At the family picnic everyone sat or lay in a circle facing each other with the food in the centre in easy reach of all, creating a closed circle of intimacy. This was different to the F & W picnic where small groups ate together scattered around a courtyard, in some of which groups two or more sets of friends came together to create a new degree of intimacy for a brief period, or where someone might have part of the meal with one group of friends and then move to have other parts of the meal with another.
The serving of drinks also expressed intimacy and distance. At F & W guests could help themselves to or be served a glass of wine pre-poured by wait-staff and served off a tray. Grabbing a bottle and pouring your own was both not possible as the bottles were not accessible, and would have been seen as crossing a boundary set for the meal, too much intimacy. At the family picnic, the family member sitting near the wine or the mineral water poured the drink and handed it across or passed the bottle itself.
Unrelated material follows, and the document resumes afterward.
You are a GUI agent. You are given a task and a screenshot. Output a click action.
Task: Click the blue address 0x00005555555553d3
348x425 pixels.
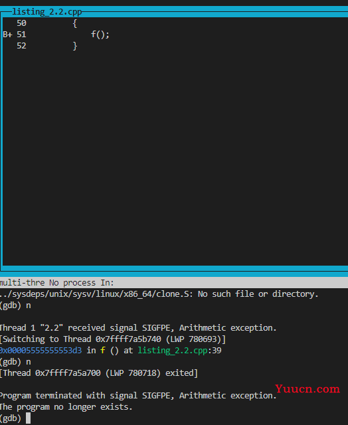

Both carried meanings of other meals whose ‘upper limit of its meaning [was] set by the range incorporated in the most important member of its series’. For F & W I think the most important member of the series was the formal conference dinner which would be at table, a set menu, courses following in their prescribed order, served by wait-staff and where the choice of dining companion may be set by others and where there is often a table allocated for particular honoured guests.
The most important member of the series for the family picnic is the celebratory family meal as this was an occasion when family members who no longer live together, or who indeed have never lived together, came together to express their identity as a family through the intimacy of feeding each other.
[i] Douglas, Mary (1972) ‘Deciphering a Meal’ in Daedalus Journal of the American Academy of Arts and Sciences Winter 1972: Myth, Symbol and Culture
[ii] www.foodandwords.com.au
[iii] http://www.biotadining.com/
[iv] I have used Douglas’s own words here mostly.